Embryonic Morphogenesis: Identifying the Genes Required for C. elegans Gastrulation

Morphogenesis is a collection of processes that organize cells into ordered forms and structures, such as tissues and organs.  A major hurdle in the study of morphogenesis is the redundancy of protein function.  Morphogenesis genes have not fallen out of standard mutagenesis screens in diverse organisms as often as one might anticipate, possibly because of redundancy in genetic pathways for morphogenesis.  Caenorhabditis elegans is an excellent model system to resolve problems of redundancy.  Several techniques allow one to disrupt the function of multiple genes.  For instance, individual genes can be systemically knocked down by the feeding of bacteria expressing dsRNAs targeting genes of choice in genetically null backgrounds.  Alternatively, dsRNA injection into adults can disrupt the functions of several genes simultaneously.

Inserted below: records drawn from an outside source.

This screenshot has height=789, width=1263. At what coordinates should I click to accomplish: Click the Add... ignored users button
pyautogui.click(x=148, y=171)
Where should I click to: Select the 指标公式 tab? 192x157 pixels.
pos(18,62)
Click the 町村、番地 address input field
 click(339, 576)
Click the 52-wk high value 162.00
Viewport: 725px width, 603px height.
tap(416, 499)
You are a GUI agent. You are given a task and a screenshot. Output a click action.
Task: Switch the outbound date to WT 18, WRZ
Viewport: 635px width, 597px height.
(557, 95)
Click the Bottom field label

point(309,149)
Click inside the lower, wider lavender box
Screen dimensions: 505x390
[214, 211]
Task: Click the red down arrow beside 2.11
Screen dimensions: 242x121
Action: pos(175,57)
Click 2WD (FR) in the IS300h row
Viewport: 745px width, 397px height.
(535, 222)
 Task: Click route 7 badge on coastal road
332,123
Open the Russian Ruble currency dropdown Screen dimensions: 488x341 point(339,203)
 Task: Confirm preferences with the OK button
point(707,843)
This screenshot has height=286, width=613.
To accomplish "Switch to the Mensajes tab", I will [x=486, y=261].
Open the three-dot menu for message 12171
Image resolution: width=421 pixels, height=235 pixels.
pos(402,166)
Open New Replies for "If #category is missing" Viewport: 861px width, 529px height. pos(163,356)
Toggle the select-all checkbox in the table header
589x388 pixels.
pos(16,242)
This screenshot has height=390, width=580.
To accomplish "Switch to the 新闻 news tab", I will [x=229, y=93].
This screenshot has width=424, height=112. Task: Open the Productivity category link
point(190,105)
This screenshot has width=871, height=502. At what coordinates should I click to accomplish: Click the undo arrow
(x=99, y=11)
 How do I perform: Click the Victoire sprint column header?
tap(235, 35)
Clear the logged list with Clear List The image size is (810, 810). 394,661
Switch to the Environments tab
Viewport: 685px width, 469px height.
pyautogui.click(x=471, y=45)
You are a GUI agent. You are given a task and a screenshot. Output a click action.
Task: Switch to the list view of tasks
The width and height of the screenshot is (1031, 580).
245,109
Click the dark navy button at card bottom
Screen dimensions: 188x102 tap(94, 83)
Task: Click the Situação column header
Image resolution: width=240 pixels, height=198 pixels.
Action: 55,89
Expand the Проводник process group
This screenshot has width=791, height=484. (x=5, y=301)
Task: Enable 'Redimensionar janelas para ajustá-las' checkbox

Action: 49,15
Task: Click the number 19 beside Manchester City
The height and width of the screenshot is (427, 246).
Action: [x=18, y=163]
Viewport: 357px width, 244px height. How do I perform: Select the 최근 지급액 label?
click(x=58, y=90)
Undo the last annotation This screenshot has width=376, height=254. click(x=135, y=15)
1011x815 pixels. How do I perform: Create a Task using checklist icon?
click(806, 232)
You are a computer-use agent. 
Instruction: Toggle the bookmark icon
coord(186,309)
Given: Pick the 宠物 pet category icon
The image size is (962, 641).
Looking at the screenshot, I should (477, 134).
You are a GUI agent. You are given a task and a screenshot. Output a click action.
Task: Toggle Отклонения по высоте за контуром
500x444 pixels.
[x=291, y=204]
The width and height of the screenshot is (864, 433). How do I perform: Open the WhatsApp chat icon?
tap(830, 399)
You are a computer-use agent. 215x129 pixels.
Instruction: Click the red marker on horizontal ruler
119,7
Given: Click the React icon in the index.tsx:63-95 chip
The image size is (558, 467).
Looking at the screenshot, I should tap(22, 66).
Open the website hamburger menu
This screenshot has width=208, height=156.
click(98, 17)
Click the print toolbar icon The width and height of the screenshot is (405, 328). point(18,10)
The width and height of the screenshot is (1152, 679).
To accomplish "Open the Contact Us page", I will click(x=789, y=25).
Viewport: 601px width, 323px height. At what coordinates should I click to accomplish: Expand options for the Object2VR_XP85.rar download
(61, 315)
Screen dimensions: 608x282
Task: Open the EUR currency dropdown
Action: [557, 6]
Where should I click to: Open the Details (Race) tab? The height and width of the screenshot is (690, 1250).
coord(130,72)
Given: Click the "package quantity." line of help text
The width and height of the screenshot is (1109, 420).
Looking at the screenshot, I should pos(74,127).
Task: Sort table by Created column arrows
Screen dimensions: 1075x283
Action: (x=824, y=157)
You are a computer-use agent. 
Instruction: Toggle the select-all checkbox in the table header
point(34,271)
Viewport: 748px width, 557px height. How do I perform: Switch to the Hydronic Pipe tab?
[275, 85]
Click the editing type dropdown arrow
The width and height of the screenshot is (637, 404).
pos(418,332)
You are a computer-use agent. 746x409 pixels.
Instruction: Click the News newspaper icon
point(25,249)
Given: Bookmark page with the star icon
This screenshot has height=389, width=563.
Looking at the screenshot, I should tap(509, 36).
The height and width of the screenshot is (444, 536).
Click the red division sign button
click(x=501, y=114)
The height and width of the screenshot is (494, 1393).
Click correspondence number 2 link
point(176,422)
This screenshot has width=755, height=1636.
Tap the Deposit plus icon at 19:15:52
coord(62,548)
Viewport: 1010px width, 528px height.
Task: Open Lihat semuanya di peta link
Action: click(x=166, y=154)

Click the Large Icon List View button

C. elegans gastrulation is the first process of morphogenesis in the developing embryo and begins with the internalization of the two endoderm precursor cells, Ea and Ep.  Traditional mutagenesis screens in C. elegans have identified few genes necessary for gastrulation, presumably due to genetic redundancy.  I have conducted an RNAi feeding screen of candidate genes and have identified cell motility, adhesion, and cytoskeleton proteins with minor roles in gastrulation.  I am pooling these candidate genes and conducting a screen for redundant players by RNAi injection, in hopes of bypassing the obstacle of redundancy to identify proteins that function during C. elegans gastrulation.